Aprendendo a nos relacionar com os cães

Antes de tudo, gostaria de agradecer a equipe do Eu Amo Cães.com, por proporcionar-me a oportunidade de continuar a escrever os artigos. Estive afastado de minhas atividades literárias por alguns longos meses, uma vez que agora tenho dois lindos meninos para cuidar. Quem é pai ou mãe sabe o quanto estes pequenos na fase inicial de suas vidas demandam um bom tempo entre atenção e cuidados.

Por falar em atenção e cuidados, por trabalhar diariamente com cães e a cada dia mais ir me especializando em comportamento animal, não posso deixar de notar algumas comparações entre lidar com as crianças e os cães. Ambos são atentos aos detalhes, e aprendem observando. Também repetem o que mais lhes agradam e lhes dão prazer.

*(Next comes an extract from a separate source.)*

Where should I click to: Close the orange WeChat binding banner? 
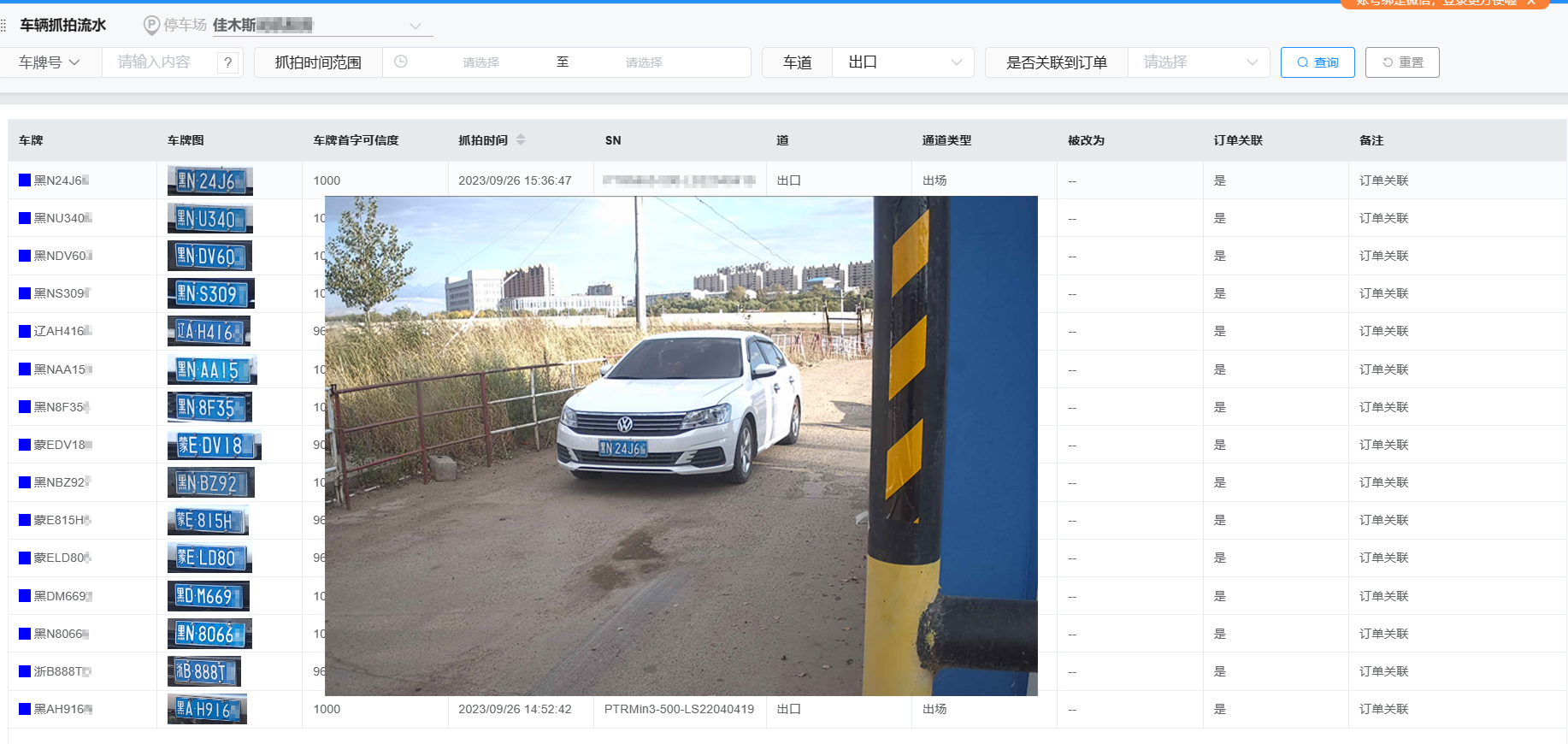point(1531,3)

Li certa vez que um cão adulto pode atingir uma capacidade cognitiva de uma criança com até três anos de idade. Sendo assim, ser pai (ou mãe) de bebês pode ajudar muito na hora de lidar com os cães, e vice-versa.

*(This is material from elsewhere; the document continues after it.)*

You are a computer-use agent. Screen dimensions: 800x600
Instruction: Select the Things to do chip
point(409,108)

Acima de tudo, algo deve estar sempre em evidência: É preciso manter sempre a calma, o que às vezes não é fácil. Está provado que os cães percebem o mundo e o sentem. Isso nos dá a chance de constatar que cães com “boas influências” são capazes de se tornar indivíduos plenos em suas faculdades psico-emocionais.

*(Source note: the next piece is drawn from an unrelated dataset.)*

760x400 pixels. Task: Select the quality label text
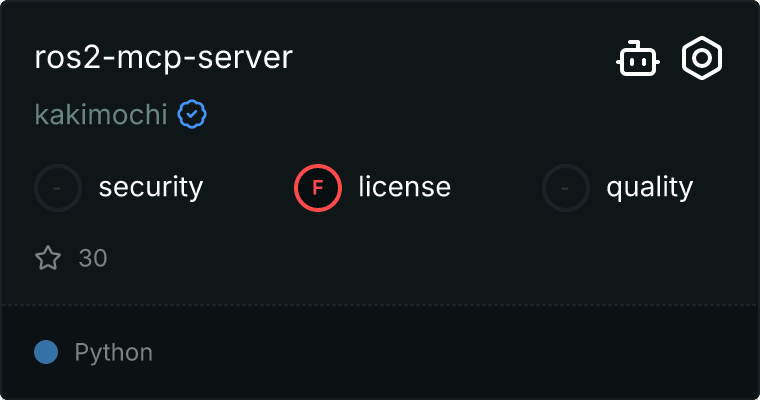649,187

Não é da noite para o dia que um cachorro vai aprender a se comportar como tal e da forma que desejamos: fazendo xixi e cocô no lugar certo; sabendo esperar a refeição com calma; andando normalmente pelas ruas com os donos, etc. Assim como eles, não é da noite para o dia que nossos bebês aprendem a comer; a andar; e a fazer as necessidades nos lugares certos. É preciso ter paciência e muito amor ao ensiná-los o que pode e o que não pode, o que é certo e o que é errado.

É óbvio que a maneira de tratar nossos bebês diferencia-se da forma que tratamos nossos cães. É preciso que seja assim. É saudável tanto para um quanto para outro. Caso a maneira de lidar com os cães se assemelhe com a forma que tratamos nossos bebês, de médio a longo prazo, teremos cães que não sabem se são cães de fato ou se são “bebês”.

O carinho, o afeto, a atenção e o amor devem estar sempre presente em nossas relações inter e intra-especificas. Contudo, um cão sadio sabe que é um cão e qual é o seu lugar na família. Um cão não sadio tende a dar dores de cabeça aos donos. Um cão não existe para dar dor de cabeça, mas para ajudar o homem a ser mais humano, uma vez que ele saiba que é cada vez mais cão.